Размышляя о германской истории, ученые более позднего времени отказываются от таких мрачных и обобщающих суждений. Они скорее указывают на стойкие сегменты просвещенного и прогрессивного германского гражданского общества девятнадцатого века. В особенности оспаривается критика немецкого среднего класса, как слабовольных и бесхарактерных людей. В результате тщательного, детального изучения выявилось более сложное и прогрессивное немецкое общество. Выяснилось, что его средний класс был более успешным, чем заявляли историки старшего поколения. И этот средний класс зеркально отражал себе подобных из других европейских государств. Хотя он не был таким выдающимся или влиятельным, как в иных европейских странах, революция среднего класса также происходила и в Германии. Расширялись личные права — собственности, на труд, на создание обществ и союзов, свобода слова, контроль за раздачей общественных должностей и привилегий. Также началась благотворительная деятельность, а на первое место выходило главенство закона{11}. Благодаря совместным усилиям должностных лиц, предпринимателей и политических лидеров современная Германия не отставала от старой.

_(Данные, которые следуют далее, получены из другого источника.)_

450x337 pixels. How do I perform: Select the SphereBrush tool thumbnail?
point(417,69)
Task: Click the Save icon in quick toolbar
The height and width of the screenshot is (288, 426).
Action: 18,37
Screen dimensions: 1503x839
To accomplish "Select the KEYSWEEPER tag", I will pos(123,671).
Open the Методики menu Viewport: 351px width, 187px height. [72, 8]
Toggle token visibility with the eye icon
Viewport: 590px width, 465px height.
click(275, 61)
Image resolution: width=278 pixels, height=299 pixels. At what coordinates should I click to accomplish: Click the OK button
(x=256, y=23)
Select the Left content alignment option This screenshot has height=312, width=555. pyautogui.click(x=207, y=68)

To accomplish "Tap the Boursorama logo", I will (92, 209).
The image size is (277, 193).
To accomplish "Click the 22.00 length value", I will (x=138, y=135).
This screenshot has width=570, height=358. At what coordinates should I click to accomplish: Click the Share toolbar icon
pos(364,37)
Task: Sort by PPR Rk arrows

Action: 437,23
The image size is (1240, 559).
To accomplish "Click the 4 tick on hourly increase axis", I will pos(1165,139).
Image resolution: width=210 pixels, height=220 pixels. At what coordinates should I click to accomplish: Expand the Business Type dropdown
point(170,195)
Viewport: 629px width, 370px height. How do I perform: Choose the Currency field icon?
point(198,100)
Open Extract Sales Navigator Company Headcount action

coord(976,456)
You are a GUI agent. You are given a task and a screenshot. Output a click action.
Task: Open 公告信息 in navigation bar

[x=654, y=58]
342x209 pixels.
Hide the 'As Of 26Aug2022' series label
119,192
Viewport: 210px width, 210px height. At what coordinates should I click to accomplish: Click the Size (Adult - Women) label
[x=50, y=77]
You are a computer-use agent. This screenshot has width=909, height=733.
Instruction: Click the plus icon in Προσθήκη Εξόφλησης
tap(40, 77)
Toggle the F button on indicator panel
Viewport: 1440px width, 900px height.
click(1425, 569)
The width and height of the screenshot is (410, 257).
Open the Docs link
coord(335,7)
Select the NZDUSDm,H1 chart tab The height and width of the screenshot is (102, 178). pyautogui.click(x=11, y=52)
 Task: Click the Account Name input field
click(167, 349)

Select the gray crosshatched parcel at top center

Несмотря на ограниченную природу революции и ее подавление в 1920-х и 1930-х годах, она напоминала европейские демократии тех лет. Ее успех показывает, что путь к национал-социализму не был прямым и неизбежным. К тому же, больший прогресс других европейских государств не обязательно ограждал их от случившегося в дальнейшем в Германии (в особенности, если учесть взаимопроникновение и масштабность кризисов, которые по немцам ударили){12}. По крайней мере, это более сочувственное восприятие германской истории девятнадцатого века показывает более сложное общество, чем сомнительную «прихожую нацизма», о которой говорится другими историками{13}.
Еще одной жертвой пересмотра истории стала похожая попытка вывести особый тоталитарный путь из географического положения Германии в центре Европы. Оно оставляло незащищенными, по крайней мере, две границы (три после того, как Австрия была отсоединена от государств, составлявших Германскую Империю). Исторически это географическое положение делало Германию одновременно и высотой, и ямой, благодаря ему она оказывалась и легкой добычей для разграбления другими, и сама получала возможность грабить других. Таким образом, географическое положение в центре Европы являлось и оптимальным, и уязвимым. Оно вело к тому, чтобы страна сделалась и захватчицей, и жертвой. Поэтому ни апологетическая история географического детерминизма, ни критика неспровоцированной экспансии не могут должным образом оценить сложность германской истории{14}.